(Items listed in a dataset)
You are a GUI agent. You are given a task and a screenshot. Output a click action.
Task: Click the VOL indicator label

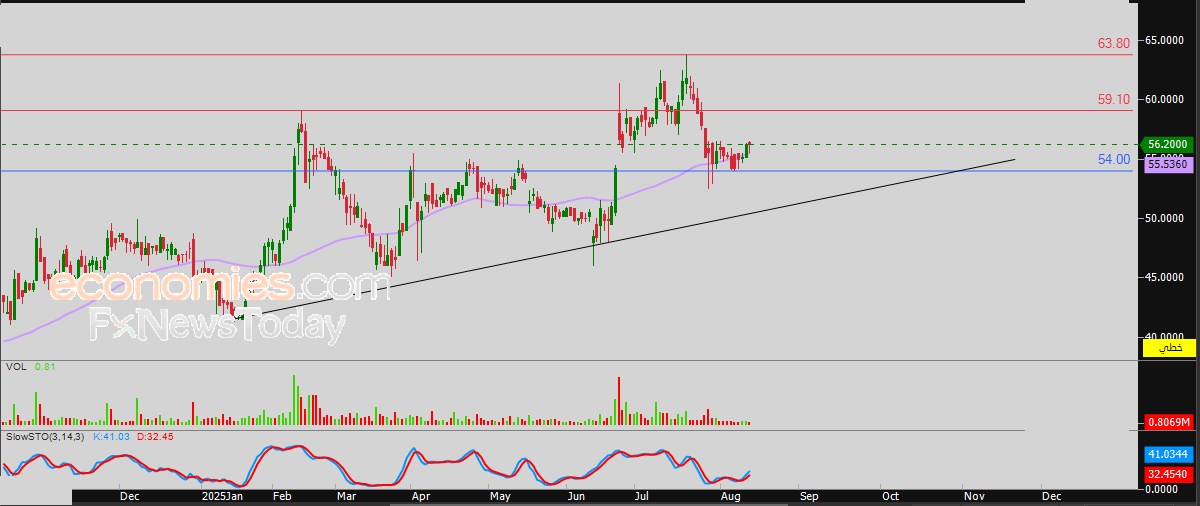point(15,367)
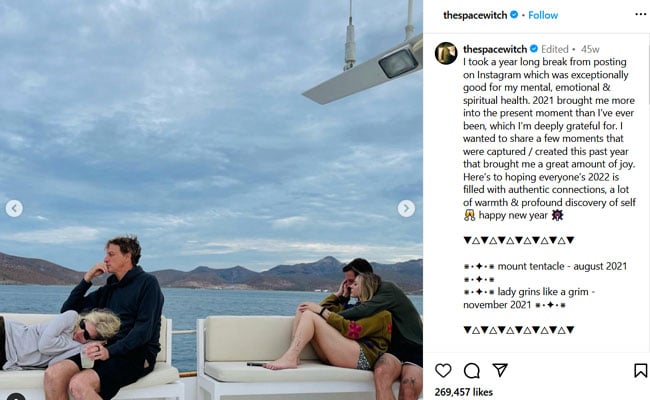The height and width of the screenshot is (400, 650).
Task: Share post with paper plane icon
Action: [x=500, y=370]
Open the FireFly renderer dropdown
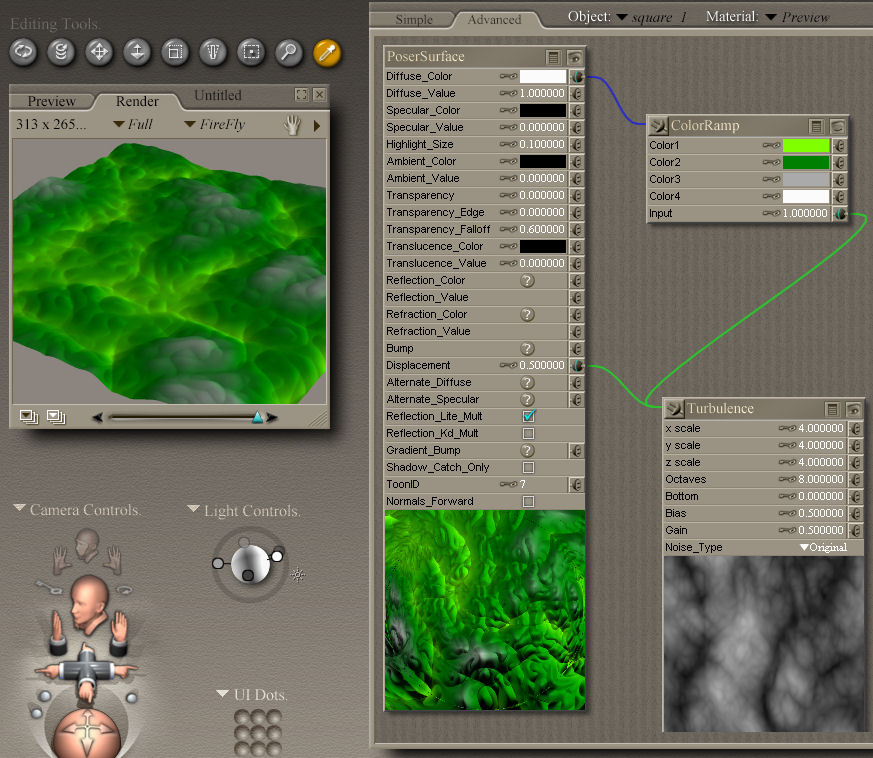The width and height of the screenshot is (873, 758). coord(215,125)
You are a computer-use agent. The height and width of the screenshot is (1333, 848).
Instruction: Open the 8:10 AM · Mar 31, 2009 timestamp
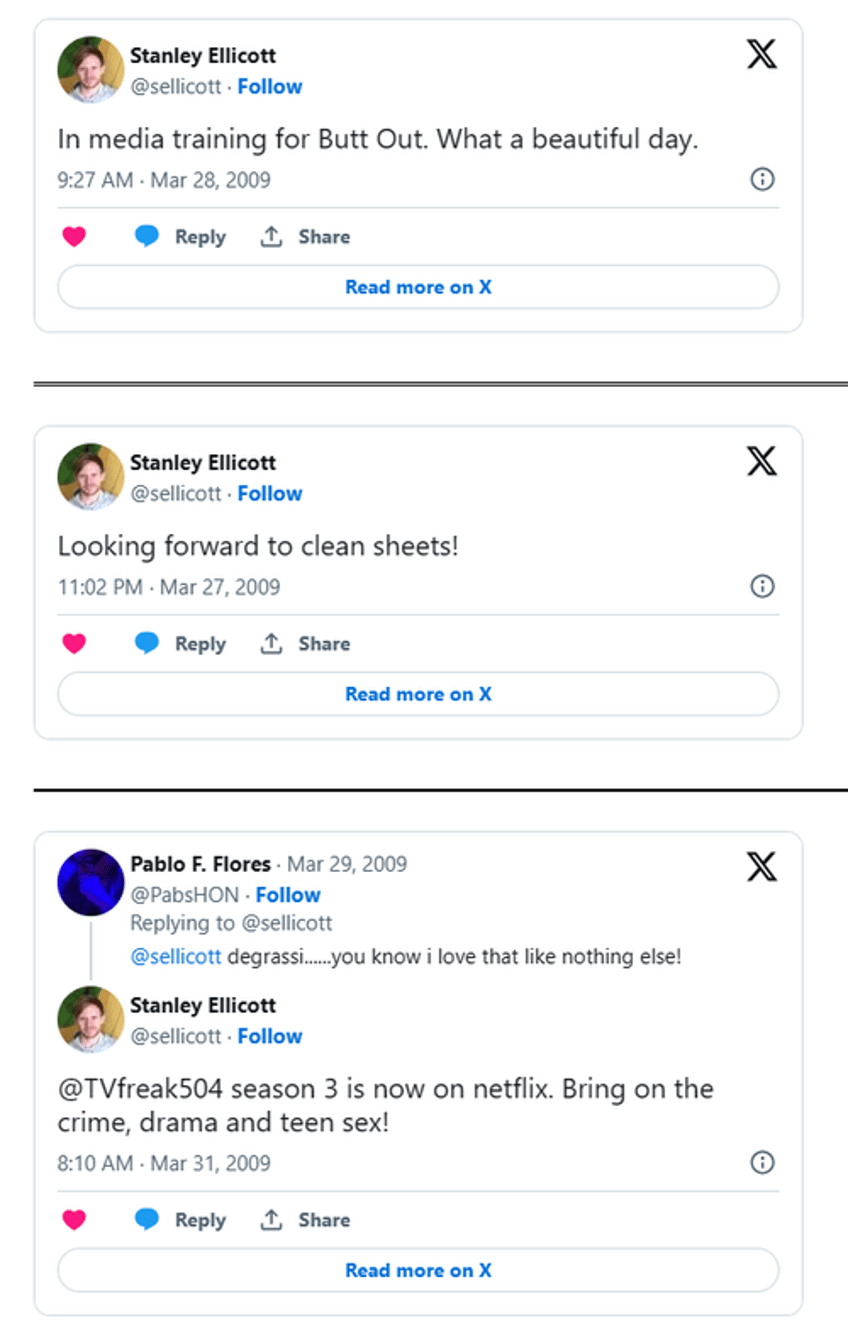point(164,1163)
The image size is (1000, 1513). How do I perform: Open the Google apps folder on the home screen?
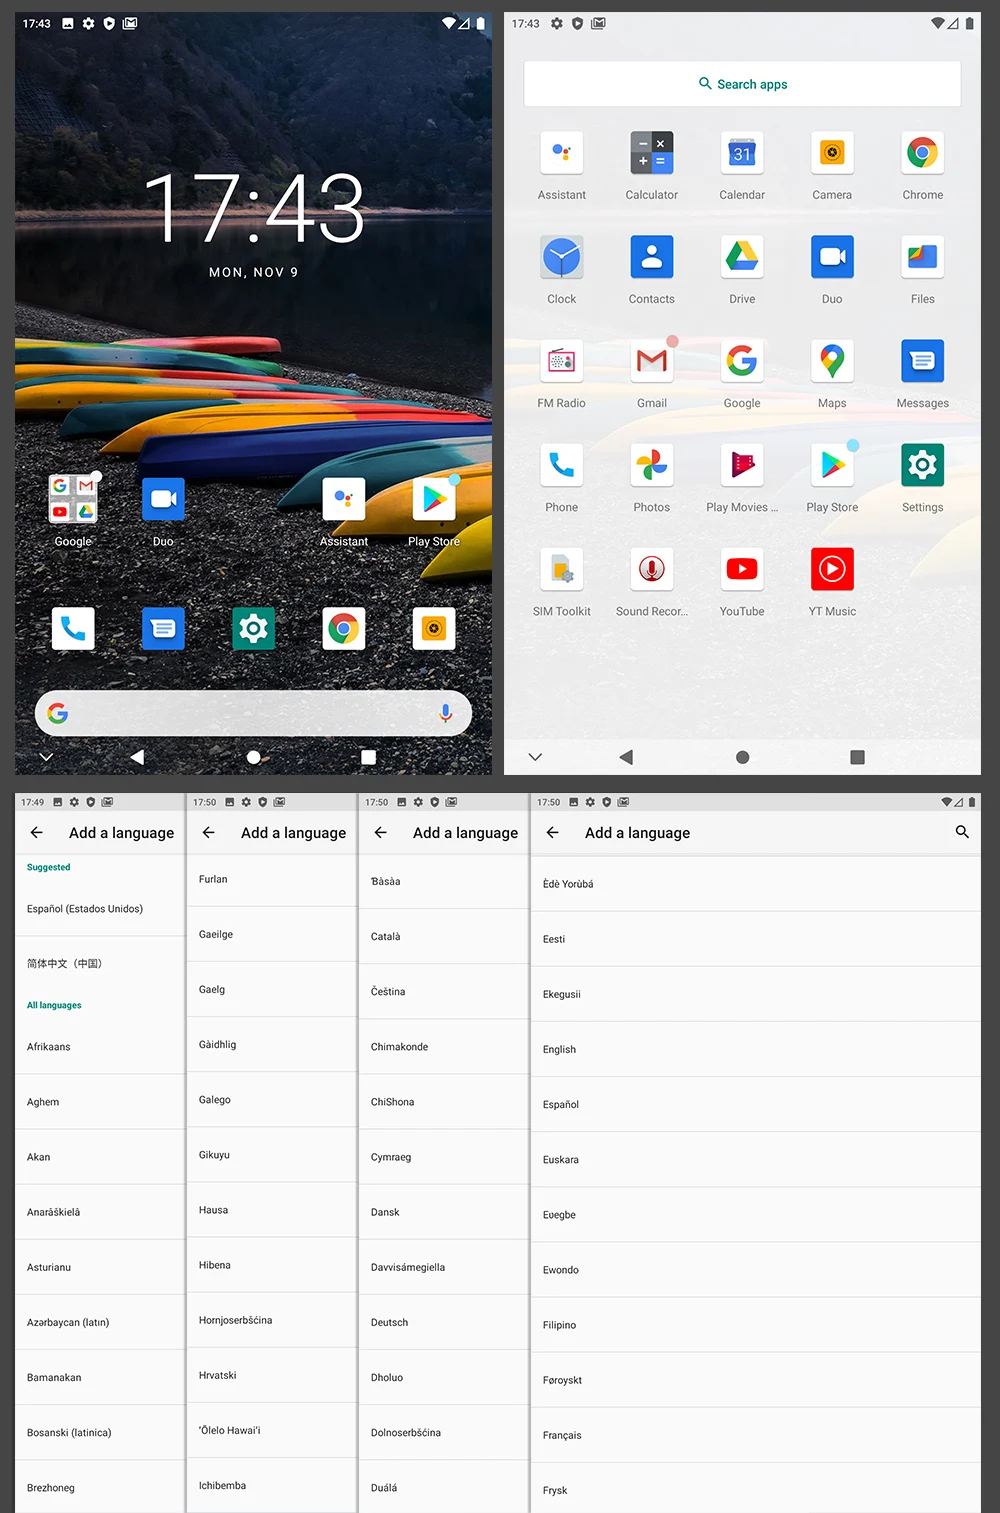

__THE PROBLEM__:
Tally the lines in the data that contain the string "agent". Report only the total.

__RESPONSE TO THE TASK__:
2